§ RECORDS SHOWN
= = =
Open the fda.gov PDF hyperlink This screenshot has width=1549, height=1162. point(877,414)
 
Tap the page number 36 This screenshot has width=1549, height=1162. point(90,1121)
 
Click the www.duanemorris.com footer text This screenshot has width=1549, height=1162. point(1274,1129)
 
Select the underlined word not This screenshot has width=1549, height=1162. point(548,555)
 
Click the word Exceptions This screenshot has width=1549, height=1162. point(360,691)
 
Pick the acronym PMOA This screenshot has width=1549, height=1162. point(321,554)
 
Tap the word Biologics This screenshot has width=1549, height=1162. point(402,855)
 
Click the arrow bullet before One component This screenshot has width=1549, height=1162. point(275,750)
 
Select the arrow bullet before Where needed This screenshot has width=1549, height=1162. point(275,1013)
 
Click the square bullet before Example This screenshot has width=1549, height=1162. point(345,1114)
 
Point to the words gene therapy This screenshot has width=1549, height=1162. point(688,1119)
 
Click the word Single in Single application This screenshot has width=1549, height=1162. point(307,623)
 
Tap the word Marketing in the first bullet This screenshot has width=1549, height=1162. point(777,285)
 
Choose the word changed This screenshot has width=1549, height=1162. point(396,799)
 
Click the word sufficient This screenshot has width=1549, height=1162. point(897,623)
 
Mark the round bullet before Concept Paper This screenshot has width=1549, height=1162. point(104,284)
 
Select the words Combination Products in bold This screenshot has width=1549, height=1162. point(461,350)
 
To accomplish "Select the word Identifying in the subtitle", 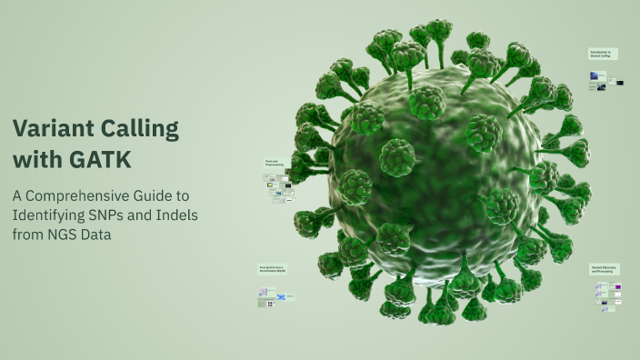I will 49,215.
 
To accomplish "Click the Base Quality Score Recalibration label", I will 271,269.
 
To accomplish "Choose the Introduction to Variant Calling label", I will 603,54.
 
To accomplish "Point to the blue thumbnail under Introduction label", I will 601,87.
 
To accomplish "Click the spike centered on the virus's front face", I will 397,156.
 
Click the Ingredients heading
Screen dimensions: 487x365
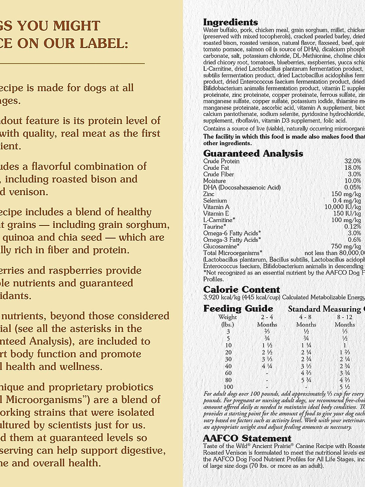point(231,22)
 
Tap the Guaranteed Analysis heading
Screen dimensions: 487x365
point(253,153)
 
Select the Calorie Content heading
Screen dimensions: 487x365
point(242,289)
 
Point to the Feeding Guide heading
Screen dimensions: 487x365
point(238,309)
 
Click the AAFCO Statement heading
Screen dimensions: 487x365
point(247,438)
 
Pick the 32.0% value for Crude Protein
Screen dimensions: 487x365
point(353,161)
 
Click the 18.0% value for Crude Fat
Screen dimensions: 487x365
point(353,168)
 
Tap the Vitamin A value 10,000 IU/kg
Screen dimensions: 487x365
point(343,207)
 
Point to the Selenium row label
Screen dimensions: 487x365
point(215,200)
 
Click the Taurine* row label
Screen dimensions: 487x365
point(214,226)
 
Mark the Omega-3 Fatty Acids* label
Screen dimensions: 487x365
point(232,239)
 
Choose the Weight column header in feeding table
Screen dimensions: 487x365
point(228,317)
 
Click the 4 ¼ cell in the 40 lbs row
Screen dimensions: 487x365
point(267,365)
= = =
§ ASSIGNMENT
Each line from the top of the listing down to and including the one containing "Tap the page" should be transcribed exactly; nothing else is to be output.

§ EXERCISE SOLUTION
Open the fda.gov PDF hyperlink This screenshot has width=1549, height=1162. point(877,414)
 
Tap the page number 36 This screenshot has width=1549, height=1162. point(90,1121)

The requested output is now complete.